Después de meses recorriendo oficinas, reuniendo papeles y escuchando respuestas similares, varios entrevistados expresan una sensación común.

Sienten que el procedimiento termina desgastándolos.

Algunos describen la experiencia con una frase que resume su frustración:


"Parece que esperan a que uno se canse o se muera."


Esa afirmación refleja la percepción de quienes viven el proceso; no constituye una prueba de que exista una política institucional con ese propósito. Sin embargo, revela el nivel de desesperación que manifiestan personas que afirman haber cumplido durante décadas con sus obligaciones como trabajadores y que ahora buscan ejercer un derecho reconocido por la ley.

"Después de meses de acudir una y otra vez a la Subdelegación del IMSS en Torreón, la sensación entre varios adultos mayores entrevistados es que el procedimiento termina convirtiéndose en una carrera de desgaste. Algunos expresan que el sistema parece empujarlos a desistir o incluso morir antes de obtener la pensión a la que consideran tener derecho."

La falta de empatía es un defecto institucional o una estrategia ante un sistema de pensiones que aparentemente hace todo lo posible por que cada caso se alargue "hasta donde resista la liga".


Las preguntas que siguen sin respuesta

Las denuncias plantean interrogantes que sólo el IMSS puede responder.
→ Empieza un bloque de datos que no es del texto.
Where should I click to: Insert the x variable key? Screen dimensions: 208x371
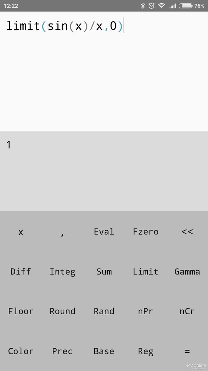point(21,232)
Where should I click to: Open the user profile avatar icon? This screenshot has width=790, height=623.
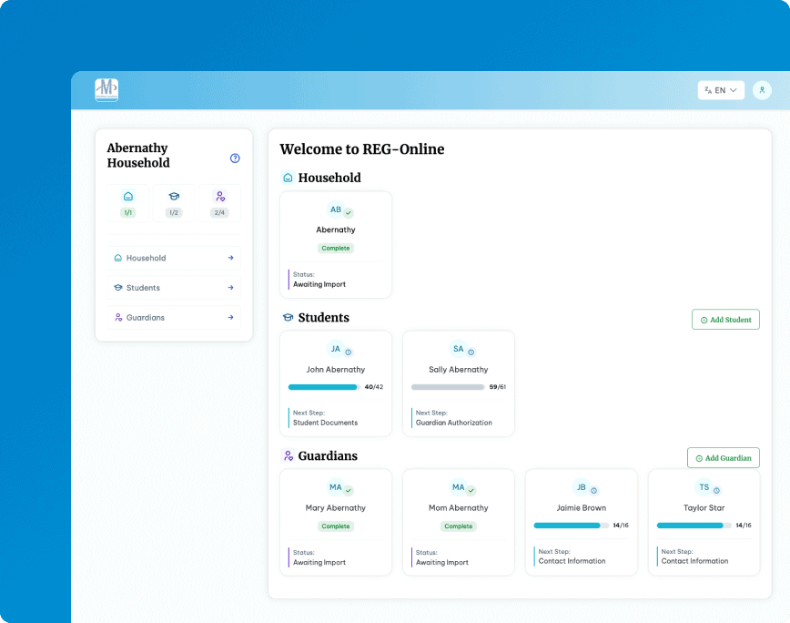762,89
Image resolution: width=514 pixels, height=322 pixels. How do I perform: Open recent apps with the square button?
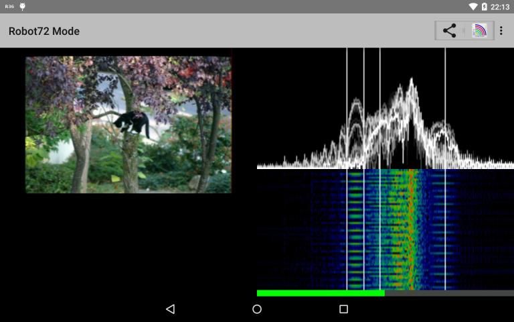[343, 309]

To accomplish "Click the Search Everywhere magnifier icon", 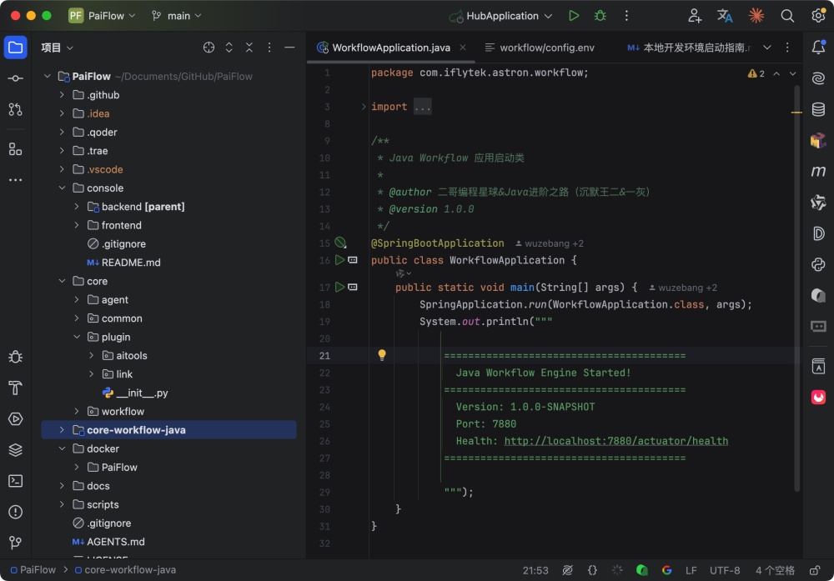I will (786, 16).
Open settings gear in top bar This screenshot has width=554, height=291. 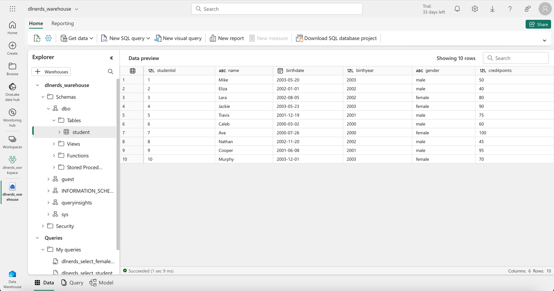pos(475,9)
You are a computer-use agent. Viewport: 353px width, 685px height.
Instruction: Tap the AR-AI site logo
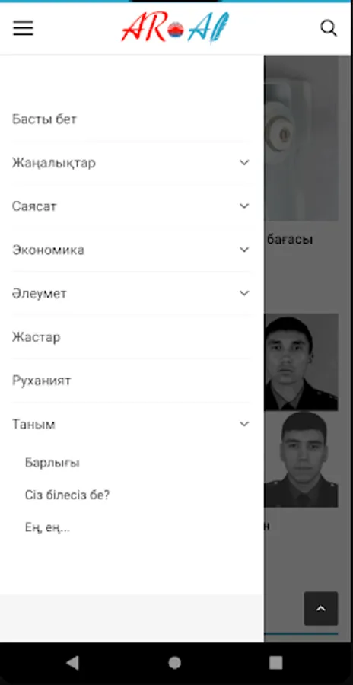pyautogui.click(x=175, y=28)
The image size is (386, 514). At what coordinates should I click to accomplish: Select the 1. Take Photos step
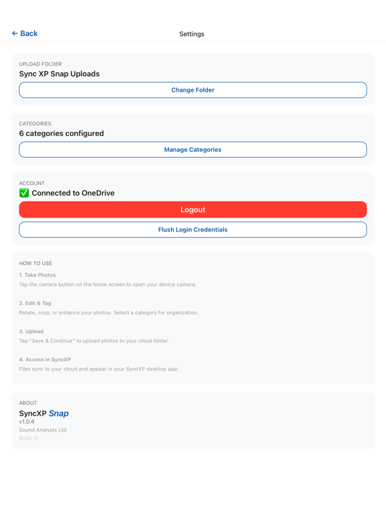(x=38, y=275)
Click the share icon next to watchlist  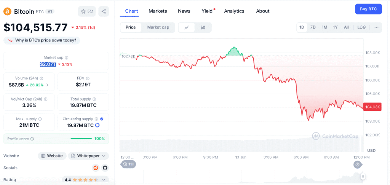point(103,11)
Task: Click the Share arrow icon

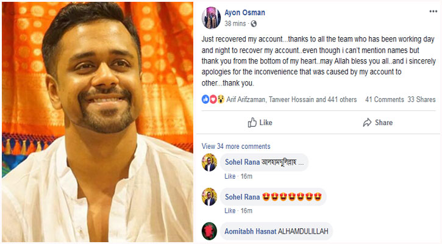Action: 367,123
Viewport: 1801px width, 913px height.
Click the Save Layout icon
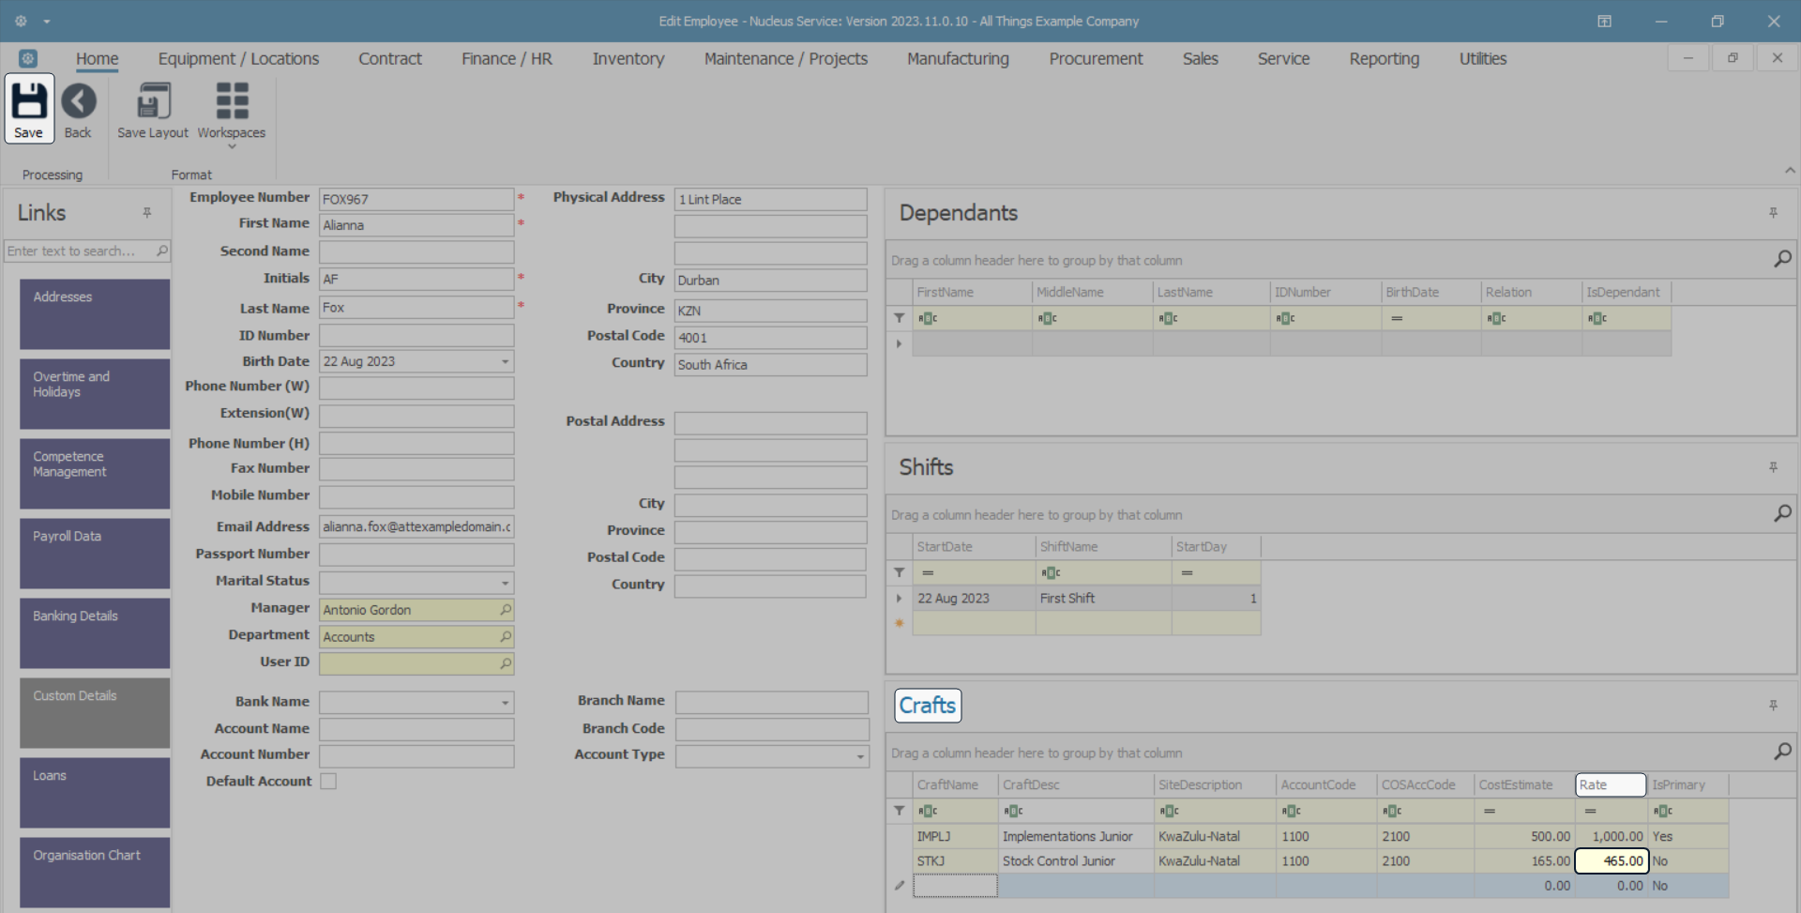pos(153,101)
¿Por qué un derechohabiente debe volver a tomar turno cuando únicamente entrega el documento que previamente le fue solicitado?

¿Cuántos expedientes de pensión permanecen pendientes de resolución en la Subdelegación de Torreón?

¿Qué protocolos existen para evitar la pérdida o extravío de expedientes?

¿Por qué algunos usuarios afirman quedarse sin comprobantes del trámite?

¿Existe un mecanismo para que las personas adultas mayores puedan acudir acompañadas cuando presentan dificultades para comunicarse o comprender el procedimiento?


Un derecho, no un favor

La pensión no es una concesión graciosa del Estado.

Es un derecho construido con años de trabajo y aportaciones al sistema de seguridad social.

Por ello, cada retraso administrativo tiene consecuencias concretas en la vida de quienes esperan una resolución.

No se trata únicamente de un expediente.

Detrás de cada carpeta hay una persona que necesita medicamentos, pagar la renta, comprar alimentos o sostener su hogar.


Mientras tanto, las filas continúan formándose cada mañana frente a la Subdelegación del IMSS en Torreón.

Y para muchos adultos mayores, el trámite de la pensión sigue siendo menos un procedimiento administrativo que una prueba de resistencia.